On the other hand methoxy and dimethoxy analogues of 6-APB might turn out to be potent psychedelics, the 3. position of benzofuran is extremely susceptible to electrophilic substitution, so we've got a hydrophobic carbon atom with a partial negative charge. I've read some horror stories about 6-APB, it's certainly capable of producing extreme anxiety and paranoia given its action both at 5-HT2A receptors and monoamine transporters. It looks like 5-methoxy group might help to both increase affinity at 5-HT2A receptors and diminish monoaminergic activity. However, the main problem with these compounds is working out the synthesis, the amount of steps and the need of sophisticated methods makes it very troublesome. It should be much easier with 6-APDB analogues and they should still be more potent than methylenedioxyamphetamines, yet probably less potent than methoxylated 6-APB's, the upside is the reduction of monoaminergic activity should be even bigger.

 

[Dresden]

Morningloryseed posted a trip report of 300mg MMDA. He reported that it was not particularly euphoric or stimulating but that he was able to interact appropriately with his friend who was taking MDMA for the first time at the same time as he was tripping on the MMDA. He also said the MMDA began to give him OEVs as the night wore on and that he hallucinated webpages, which reminds me of the time I hallucinated floating web cam screens hovering over my bed and watching me and interacting with me once while I was not on any drug. Five hundred mg MMDA may be a more appropriate dose, but whoever wants to try that dose will be the guinea pig as far as I'm aware. I would do it, though, if I had enough of the material. Also, street MMDA appeared in Chicago about 10 years ago, according to reports on Bluelight. Users claimed it was lethargic and best combined with amphetamine. Fastandbulbous almost fell asleep 2x after taking it as well. Other than what's in PiHKAL, that's about all the information I have on this one.
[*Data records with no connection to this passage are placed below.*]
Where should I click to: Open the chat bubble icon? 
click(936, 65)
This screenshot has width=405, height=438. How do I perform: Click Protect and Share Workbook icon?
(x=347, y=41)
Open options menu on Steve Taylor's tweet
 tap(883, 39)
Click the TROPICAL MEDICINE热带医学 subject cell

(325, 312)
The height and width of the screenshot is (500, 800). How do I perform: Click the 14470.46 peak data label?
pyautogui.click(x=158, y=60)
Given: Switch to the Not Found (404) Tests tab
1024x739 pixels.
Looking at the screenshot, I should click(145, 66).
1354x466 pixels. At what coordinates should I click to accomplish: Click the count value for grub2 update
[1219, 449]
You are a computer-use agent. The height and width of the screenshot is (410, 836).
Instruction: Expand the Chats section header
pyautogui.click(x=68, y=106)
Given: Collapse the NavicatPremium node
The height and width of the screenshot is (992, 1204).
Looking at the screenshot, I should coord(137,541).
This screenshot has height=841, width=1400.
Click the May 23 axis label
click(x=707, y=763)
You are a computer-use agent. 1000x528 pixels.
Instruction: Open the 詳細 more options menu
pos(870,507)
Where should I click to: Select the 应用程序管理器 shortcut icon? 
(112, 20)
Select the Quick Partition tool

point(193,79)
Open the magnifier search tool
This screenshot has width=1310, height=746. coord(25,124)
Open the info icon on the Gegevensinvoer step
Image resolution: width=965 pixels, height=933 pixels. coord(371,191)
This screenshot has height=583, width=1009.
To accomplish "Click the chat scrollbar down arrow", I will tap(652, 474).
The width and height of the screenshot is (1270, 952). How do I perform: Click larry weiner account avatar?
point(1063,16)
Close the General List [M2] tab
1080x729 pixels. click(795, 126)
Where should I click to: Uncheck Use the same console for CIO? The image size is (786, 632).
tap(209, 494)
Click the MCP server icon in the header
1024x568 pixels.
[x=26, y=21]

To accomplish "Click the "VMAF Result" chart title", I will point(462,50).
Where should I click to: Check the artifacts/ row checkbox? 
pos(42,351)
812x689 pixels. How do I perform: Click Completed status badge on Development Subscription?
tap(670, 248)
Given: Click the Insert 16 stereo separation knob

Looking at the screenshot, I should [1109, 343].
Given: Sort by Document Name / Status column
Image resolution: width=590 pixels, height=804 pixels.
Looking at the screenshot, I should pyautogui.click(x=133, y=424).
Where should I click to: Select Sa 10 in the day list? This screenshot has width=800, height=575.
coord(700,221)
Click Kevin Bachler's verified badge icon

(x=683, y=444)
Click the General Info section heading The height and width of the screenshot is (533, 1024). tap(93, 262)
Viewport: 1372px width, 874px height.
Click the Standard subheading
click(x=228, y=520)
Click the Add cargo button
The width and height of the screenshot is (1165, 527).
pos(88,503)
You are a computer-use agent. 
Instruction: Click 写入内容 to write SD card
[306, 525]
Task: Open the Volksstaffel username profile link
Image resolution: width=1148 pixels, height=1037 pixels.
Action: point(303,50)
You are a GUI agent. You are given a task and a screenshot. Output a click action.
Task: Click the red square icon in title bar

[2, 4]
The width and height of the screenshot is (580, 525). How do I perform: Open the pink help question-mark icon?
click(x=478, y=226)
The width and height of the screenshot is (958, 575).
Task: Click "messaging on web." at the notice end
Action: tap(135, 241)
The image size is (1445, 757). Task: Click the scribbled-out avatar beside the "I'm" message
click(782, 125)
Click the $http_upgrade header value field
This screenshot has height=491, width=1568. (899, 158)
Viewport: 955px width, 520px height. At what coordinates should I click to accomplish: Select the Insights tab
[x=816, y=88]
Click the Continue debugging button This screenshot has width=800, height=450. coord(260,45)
After my disappointing experiences with 3-methoxymethamphetamine, TMA-2, and TMA-6--along with Sasha Shulgin's admission in PiHKAL that he, "would have preferred the latter [mescaline]" as opposed to TMA, I have come to the tentative conclusion that non-halogenated methoxy amphetamines are simply not where's it at.

 

[atara]

MMDA-2 at least sounds interesting from the limited available data: 3x the potency of MDA and at least a very gentle and still-rewarding psych, if we can believe PiHKAL. Tetra-alkoxy-substituted phenethylamines have never been very interesting, though; it seems to be too bulky and/or polar. MMDA-3a is also more potent than MDA (60-80 mg active dose), but the less potent members of the series are probably boring.

 

[Dresden]

Yeah, I'd like to try MMDA-2. Never figured out why it hasn't been marketed as a research chemical.